# Selected excerpt
****************************************
All wide char routines are part of the 1995 Normative Addendum 1 to the ISO C90 standard.
OCILIB also needs an ANSI equivalent to swprintf => ocisprintf
Thus OCILIB exports the following helper functions
*/
OCI_EXPORT int ocisprintf
(
char *str,
int size,
const char *format,
...
);
OCI_EXPORT char * ocistrdup
(
const char * src
);
OCI_EXPORT int ocistrcasecmp
(
const char *str1,
const char *str2
);
#ifdef OCI_INCLUDE_WCHAR
OCI_EXPORT wchar_t * ociwcsdup
(
const wchar_t * src
);
OCI_EXPORT int ociwcscasecmp
(
const wchar_t *str1,
const wchar_t *str2
);
#endif
/* special defines for Microsoft C runtime that is not C ISO compliant */
#ifdef _WINDOWS
#define vsnprintf _vsnprintf
#ifdef OCI_INCLUDE_WCHAR
#define swprintf _snwprintf
#endif
#endif
/* helpers mapping macros */
#ifdef OCI_METADATA_WIDE
#define mtsdup ociwcsdup
#define mtscpy wcscpy
#define mtsncpy wcsncpy
#define mtscat wcscat
#define mtsncat wcsncat
#define mtslen wcslen
#define mtscmp wcscmp
#define mtscasecmp ociwcscasecmp
#define mtsprintf swprintf
#define mtstol wcstol
#else
#define mtsdup ocistrdup
#define mtscpy strcpy
#define mtsncpy strncpy
#define mtscat strcat
#define mtsncat strncat
#define mtslen strlen
#define mtscmp strcmp
#define mtscasecmp ocistrcasecmp
#define mtsprintf ocisprintf
#define mtstol strtol
#endif
#ifdef OCI_USERDATA_WIDE
#define dtsdup ociwcsdup
#define dtscpy wcscpy
#define dtsncpy wcsncpy
#define dtscat wcscat
#define dtsncat wcsncat
#define dtslen wcslen
#define dtscmp wcscmp
#define dtscasecmp ociwcscasecmp
#define dtsprintf swprintf
#define dtscanf swscanf
#define dtstol wcstol
#else
#define dtsdup ocistrdup
#define dtscpy strcpy
#define dtsncpy strncpy
#define dtscat strcat
#define dtsncat strncat
#define dtslen strlen
#define dtscmp strcmp
#define dtscasecmp ocistrcasecmp
#define dtsprintf ocisprintf
#define dtscanf sscanf
#define dtstol strtol
#endif
/* string size macros */
#define mtextsize(s) (mtslen(s) * sizeof(mtext))
#define dtextsize(s) (dtslen(s) * sizeof(dtext))
/**
* @}
*/
/**
* @defgroup g_objects Library objects and datatypes
* @{
*
* OCILIB implements:
*
* - Oracle Scalar datatypes through scalar C datatypes
* - Oracle opaque/complex objects though opaque library handles
* - Library objects for manipulating the database: connections, transactions, statements...
****************************************
# Given material
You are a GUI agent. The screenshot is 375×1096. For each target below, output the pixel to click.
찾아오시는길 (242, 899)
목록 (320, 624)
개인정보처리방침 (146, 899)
****************************************
# Short task 1
According to the OCILIB header excerpt, which document are all wide char routines part of?
# Short task 2
Pick up the OCILIB header excerpt at its last line and continue it.
The material has no connection to the OCILIB header excerpt.

# Expected answer 1
They are part of the 1995 Normative Addendum 1 to the ISO C90 standard.

# Expected answer 2
*
* @par Supported Oracle datatypes
*
* - All Database types are supported excluding REFs.
*
* Here is a summary of the supported datatypes:
*
* - Scalar types CHAR/NCHAR, VARCHAR2/NVARCHAR2, NUMBER, FLOAT, REAL, RAW, ...
* - Binary types: RAW, LONG RAW, VARRAW, ..
* - Larges Objects (Lobs and Files) : BLOB, CLOB, NCLOB, BFILE
* - LONG types: LONG, VAR LONG
* - Date, Timestamps et Intervals: DATE, TIMESTAMP, INTERVAL
* - PL/SQL types: Ref cursors, PL/SQL Tables
* - Named Types (by value): Built-in system objects and User defined objects
* - VARRAYs and Nested Tables
* - ROWIDs
*
* @par OCILIB library objects
*
* The public OCILIB library interface implements encapsulation for
* representing database objects (such as connections, statements ...) through
* opaque structures (pointers to structures whose definition is kept private)
*
* Instead of directly manipulating the structures and their members, the library
* has functions to access the underlying members.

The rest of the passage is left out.